I can see a stack of ways that this isn’t going to work:
But let’s indulge in the fantasy that democracy works for a minute and Stop Killing Games becomes a law that works perfectly as intended. The publishers will find some other way to be shifty greedy fuckpukes. Case in point: Live service games just shutting down their servers whenever they want is 100% legal right now. The government currently is not protecting consumers. It never truly will. The shadiness of business will always outrun government protection, 100% of the time.
I still maintain, if you continue to pay for live service games, you’re the problem.
I mean having devs turn over the games to players after they cease development is not crazy at all.
Live service games can still absolutely be playable once development has ceased.
Anyone can run a server.
Stop killing games is a no brainer initiative
Sure. I remember when Id Software released Doom as open source. They had just released Quake II earlier that month, Doom was old news and not really a money maker for the company, so they opened the source code to let the community play with it. That was a cool thing to do, it should be done more often.
I would say yeah, you should build a game in such a way that it can be played once its abandoned. The greed vampires who are actually in charge won’t let a law like that be passed. Or if it is, they’ll ignore it.
Is this a troll site? Or just lawyers?
Next step will be Stop Buying Games.
i predicted this
Predicted what?
This
this! /s
Essence_of_Meh@lemmy.world 3 days ago
These are the board members of this organisation, in case someone is curious about their relevancy/neutrality on the matter:
You know, the people who “ensured that the voice of a responsible games ecosystem is heard and understood” (direct quote from their website).
Kowowow@lemmy.ca 3 days ago
if gabe could come out with a statement that if steam had to shut down for some reason he’d try to make sure people get to keep playing their games they have downloaded he’d probly cause these guys to have an aneurysm, but I doubt even gabe would go that far
Essence_of_Meh@lemmy.world 3 days ago
He did say something similar years ago if I recall correctly but we never got any details and it was so long ago it’s hard to guess whether that’s still the plan. Reassurance or update on that wouldn’t be unwelcome, that’s for sure.

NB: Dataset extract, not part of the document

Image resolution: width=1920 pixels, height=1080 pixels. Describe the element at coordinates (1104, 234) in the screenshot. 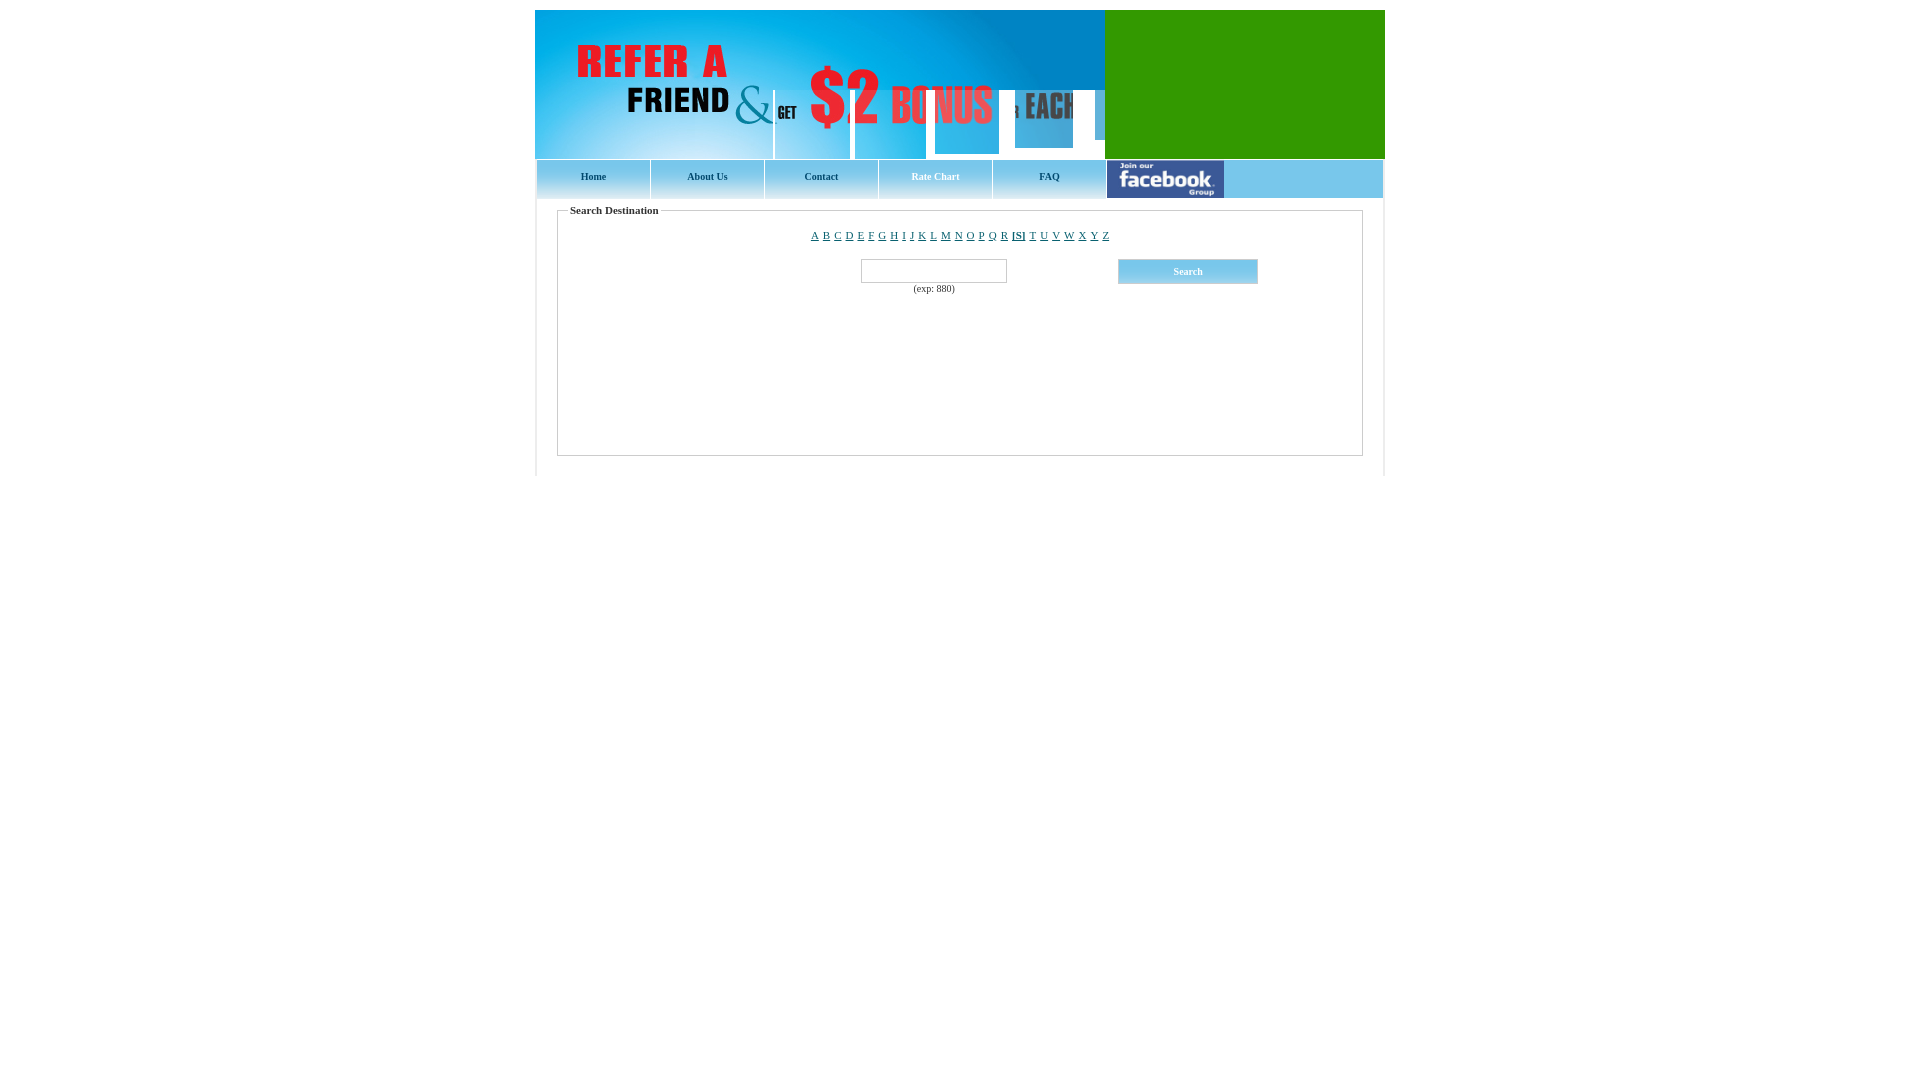

I see `'Z'` at that location.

SlyLycan@lemmy.dbzer0.com 3 days ago
You can (could?) reach out to Steam Support, and this is part of the email they reply with:
“In the unlikely event of the discontinuation of the Steam network, measures are in place to ensure that all users will continue to have access to their Steam games.”
Not sure if they ever expounded upon those details though.
zipzoopaboop@lemmynsfw.com 3 days ago
Warner Bros games shouldn’t have any level of authority on anything
AnimalsDream@slrpnk.net 2 days ago
My question is, what is this group as an entity, and why does their opinion matter? Are they an ngo-style advocacy group, or an actual governing body of some kind?
Essence_of_Meh@lemmy.world 1 day ago
It’s a group representing the biggest publishers in the industry, used as a front to pretend they’re able to self-regulate when it comes to consumer laws vs business wants. So no, not a governing body but more of a cartel or lobbying group, I guess? One with A LOT of money on the line and enough lobbying power to push against things like the Stop Killing Games campaign the moment they feel threatened.